Choisissant un sujet très délicat, Dietrich Brüggemann parvient à le mettre en scène avec la simplicité et la force d’un vitrail d’Eglise. Si la double violence de la religion fondamentaliste et sa critique résonne dans les monologues souvent très bavards du prêtre et de la mère, imposés avec une fixité absolument insoutenable, le minimalisme du film, sa photo de tableau ancien et le jeu exceptionnel de chacun des acteurs transmue ce plaidoyer anti-obscurantiste en très grand film.
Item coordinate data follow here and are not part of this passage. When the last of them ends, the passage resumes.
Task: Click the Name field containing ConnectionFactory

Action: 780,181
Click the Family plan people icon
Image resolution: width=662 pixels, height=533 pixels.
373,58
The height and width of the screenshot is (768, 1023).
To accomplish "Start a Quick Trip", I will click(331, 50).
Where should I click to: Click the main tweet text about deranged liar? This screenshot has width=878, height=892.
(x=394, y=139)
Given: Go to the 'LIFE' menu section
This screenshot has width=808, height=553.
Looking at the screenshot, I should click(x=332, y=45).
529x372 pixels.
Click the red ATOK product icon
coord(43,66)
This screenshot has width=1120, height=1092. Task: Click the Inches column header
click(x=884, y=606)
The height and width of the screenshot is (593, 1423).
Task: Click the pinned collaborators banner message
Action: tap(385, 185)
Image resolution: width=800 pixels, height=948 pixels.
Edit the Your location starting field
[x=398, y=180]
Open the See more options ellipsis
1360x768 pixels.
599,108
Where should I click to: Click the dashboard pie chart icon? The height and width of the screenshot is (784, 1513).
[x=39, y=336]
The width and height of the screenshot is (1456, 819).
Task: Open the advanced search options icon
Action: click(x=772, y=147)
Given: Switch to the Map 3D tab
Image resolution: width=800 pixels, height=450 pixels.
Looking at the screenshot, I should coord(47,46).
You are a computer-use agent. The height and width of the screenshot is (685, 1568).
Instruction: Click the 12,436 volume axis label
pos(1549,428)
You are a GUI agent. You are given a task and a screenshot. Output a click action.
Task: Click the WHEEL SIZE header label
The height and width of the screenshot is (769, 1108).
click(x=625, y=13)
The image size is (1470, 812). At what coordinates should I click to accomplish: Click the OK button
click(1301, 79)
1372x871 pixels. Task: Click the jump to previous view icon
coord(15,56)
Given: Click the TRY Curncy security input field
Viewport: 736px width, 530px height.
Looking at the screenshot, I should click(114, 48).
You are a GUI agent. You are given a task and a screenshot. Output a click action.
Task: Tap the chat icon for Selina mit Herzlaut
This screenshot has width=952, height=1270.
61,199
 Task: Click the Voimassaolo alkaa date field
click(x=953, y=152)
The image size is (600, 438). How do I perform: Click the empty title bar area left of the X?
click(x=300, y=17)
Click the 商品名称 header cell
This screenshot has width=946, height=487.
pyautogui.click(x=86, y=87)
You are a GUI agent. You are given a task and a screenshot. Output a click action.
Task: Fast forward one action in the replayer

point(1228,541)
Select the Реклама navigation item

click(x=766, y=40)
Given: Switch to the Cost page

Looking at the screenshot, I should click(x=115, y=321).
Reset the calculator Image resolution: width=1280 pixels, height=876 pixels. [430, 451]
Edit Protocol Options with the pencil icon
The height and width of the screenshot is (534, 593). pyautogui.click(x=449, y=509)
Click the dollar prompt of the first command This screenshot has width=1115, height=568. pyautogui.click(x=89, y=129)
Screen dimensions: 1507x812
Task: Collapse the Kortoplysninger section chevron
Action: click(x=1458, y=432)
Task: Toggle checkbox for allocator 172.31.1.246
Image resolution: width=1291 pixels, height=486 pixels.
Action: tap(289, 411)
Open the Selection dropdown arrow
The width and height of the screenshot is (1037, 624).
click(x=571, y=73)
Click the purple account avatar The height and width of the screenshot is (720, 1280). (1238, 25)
A ce titre, même si la question posée semble unique : Y’a-t-il un seul idéal qui justifie le sacrifice d’un seul enfant?, la sobriété de la scène de l’enterrement et le dernier plan sur un ciel bas et nuageux laissent tout de même la place à mille et une variations très personnelles de réponse à cette grande question. Kreuzweg est un film à la fois éprouvant et important et c’est un petit bijou visuel qu’on voit mal ressortir bredouille de la compéition de cette 64ème Berlnale.

Chemins de Croix (Kreuzweg) de Dietrich Brüggemann, avec Lea van Acken, Franziska Weisz, Florian Stetter, Allemagne, 2013, 107 min. En compétition.

visuel : photo officielle du film.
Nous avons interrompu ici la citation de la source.